The film isn't as bad as you might expect from Dr. Boll. Of the films
Boll has made since 2003, Postal rates the highest at Rotten Tomatoes. 9%
of the reviews were positive - more than double Boll's previous high
rating in that period, which was 4%. Not only is it an upgrade for him,
but I think that the 9% score is actually a hair low
and probably includes some built-in anti-Boll prejudice. I'd say that
Postal is a better movie than the directly comparable Love Guru, for
example, which drew about 14% positive reviews. Boll has a sense of
humor, and the film does deliver some laughs, especially when it features
the guy who plays bin Laden (Seinfeld's "soup Nazi").

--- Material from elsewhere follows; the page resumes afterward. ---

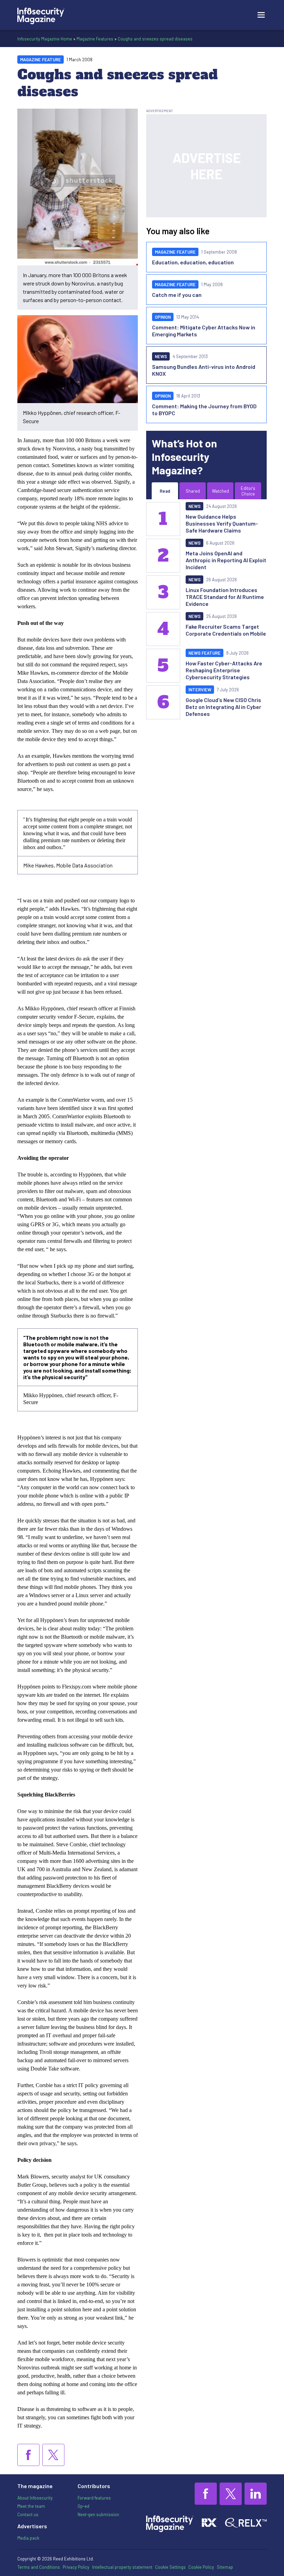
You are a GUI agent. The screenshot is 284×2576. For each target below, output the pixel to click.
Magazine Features (95, 39)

Boll is a smart man
and some of the ideas are damned clever, like a scene with bin Laden
attending a presentation by one of those motivational speakers, taking
diligent notes, and trying to buy the books until his credit card is
rejected - all of which reminded me of the humor in the early Woody Allen
comedies like Bananas.
Where Postal stops short of being a really good film is in the
execution and timing. Many scenes go on long after the joke has been
exhausted, and every single scene is lacking in subtlety. Sometimes that
sledgehammer approach to comedy can be brutally and blackly effective, as
in the pre-credits 9/11 scene described above, but most of the time it's
just kind of offensive without really being funny. I don't really need to spend much time watching a
stark naked Dave Foley take a public dump while he discusses his finances
with his top advisor, who grimaces at the sights and smells of Dave's
unsavory excretion ritual. If the joke had been a throwaway, it could have
been funny, but prolonging it morphed it from disgustingly funny to just
plain disgusting, and the hammy advisor was allowed to play directly to
the camera with enough exaggerated facial expressions to embarrass Zero Mostel.